Anthony Joshua insists he is focused on reclaiming his heavyweight world title from Oleksandr Usyak.
The 32-year-old Olympic 2012 gold boy suffered a penalty points loss to 35-year-old Ukraine in September.
And he is in talks to accept step-money to WBA, IBF and WBO champ Usyk to fight bitter rival Tyson Fury for his WBC crown and coveted undisputed status.
But he claims that a lucrative deal to sit out and fight the eventual winner is not on his radar.
“I’ve come up short twice, but most of the times I’ve overcome many obstacles,” he told lifestyle magazine Stuff.
“Next fight I am going to defeat him (Usik) and I am going to take that belt from him.
“And I’m going to reign again to be the world’s three-time heavyweight champion – whether people like it or not.”

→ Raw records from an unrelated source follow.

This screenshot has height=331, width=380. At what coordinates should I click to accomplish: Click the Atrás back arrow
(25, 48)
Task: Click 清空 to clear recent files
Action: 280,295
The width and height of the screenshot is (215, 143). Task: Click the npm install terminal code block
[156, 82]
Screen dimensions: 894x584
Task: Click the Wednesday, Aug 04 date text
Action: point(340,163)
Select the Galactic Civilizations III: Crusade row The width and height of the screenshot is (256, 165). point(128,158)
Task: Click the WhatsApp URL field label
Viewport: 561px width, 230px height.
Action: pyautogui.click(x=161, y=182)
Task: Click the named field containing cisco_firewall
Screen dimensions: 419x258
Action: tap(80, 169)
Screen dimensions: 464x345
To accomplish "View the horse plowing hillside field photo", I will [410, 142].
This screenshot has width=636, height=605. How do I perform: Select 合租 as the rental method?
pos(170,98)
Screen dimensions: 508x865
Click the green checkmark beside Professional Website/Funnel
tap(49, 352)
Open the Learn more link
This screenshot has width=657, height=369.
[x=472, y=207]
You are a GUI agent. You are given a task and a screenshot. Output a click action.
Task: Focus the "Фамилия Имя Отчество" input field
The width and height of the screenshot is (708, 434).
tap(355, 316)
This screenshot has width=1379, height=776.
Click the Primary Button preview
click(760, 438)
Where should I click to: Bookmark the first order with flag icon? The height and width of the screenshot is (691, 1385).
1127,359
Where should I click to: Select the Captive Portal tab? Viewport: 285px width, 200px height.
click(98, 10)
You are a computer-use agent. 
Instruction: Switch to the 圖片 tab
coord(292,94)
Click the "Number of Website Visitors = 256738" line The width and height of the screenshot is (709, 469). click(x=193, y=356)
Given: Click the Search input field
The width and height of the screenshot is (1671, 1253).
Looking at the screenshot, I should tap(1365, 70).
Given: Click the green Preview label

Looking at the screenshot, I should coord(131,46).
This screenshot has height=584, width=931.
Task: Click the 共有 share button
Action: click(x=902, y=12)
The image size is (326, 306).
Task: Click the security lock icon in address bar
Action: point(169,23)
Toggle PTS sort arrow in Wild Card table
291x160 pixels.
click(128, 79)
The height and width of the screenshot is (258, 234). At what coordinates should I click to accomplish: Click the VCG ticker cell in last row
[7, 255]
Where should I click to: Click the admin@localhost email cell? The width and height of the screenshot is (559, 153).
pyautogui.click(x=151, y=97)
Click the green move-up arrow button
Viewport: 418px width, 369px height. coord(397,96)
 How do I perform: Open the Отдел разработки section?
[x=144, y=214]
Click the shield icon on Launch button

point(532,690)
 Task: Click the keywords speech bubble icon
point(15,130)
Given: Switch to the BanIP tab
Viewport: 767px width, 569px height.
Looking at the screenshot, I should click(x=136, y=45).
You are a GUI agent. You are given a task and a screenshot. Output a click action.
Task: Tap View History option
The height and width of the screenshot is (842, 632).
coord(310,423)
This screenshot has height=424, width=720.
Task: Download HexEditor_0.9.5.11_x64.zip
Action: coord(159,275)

Joshua – who avenged the 2019 TKO loss to Andy Ruiz Jr. – has split from longtime mentor and Team GB mastermind Rob McCracken and is set to unveil a new regime.
Join San Vegas: GET FREE £10 BONUS WITH 100K GAMES TO PLAY AND NO DEPOSIT REQUIRED (Ts&Cs applicable)
The Watford ace visited American gyms after the Tottenham loss and recently returned from a hot weather camp in Dubai where he had a session with ring legend Floyd Mayweather.
And he confirms that the disappointment of losing his title for the second time is the driving force for such a drastic change.
He said: “Since I only fight once or twice a year, I have to stay busy and active in the gym.
“But because I lost in my last fight, there’s a lot of rebuilding going on in my team.
“That’s why I’ve approached training with a mental approach, looking at ways in which I can improve rather than jumping back into the deep end from a physical point of view.
“I’m not happy with what happened earlier because it’s a competitor’s mindset.
“You should be angry when you lose, it is not acceptable. So now it’s about moving on.
“One thing people know about me is that I bounce back and I don’t take damage. I constantly fight for the best – it’s always been part of my DNA.”
After both the defeats, AJ’s critics have accused Sajjan of accepting defeat easily.
But he reveals the pain he keeps to himself after a beating and is left in the championship cold, hopefully temporarily.
He said: “After the defeat, I had to give myself four or five days.
“I was doing a lot of recovery things like ice baths and cold showers, stretching and physios.
“Others just watch the fight, but in my case it took years of training to get to that point.
“So it’s not just a fight but it’s all the physical hitting that I have to deal with as well.”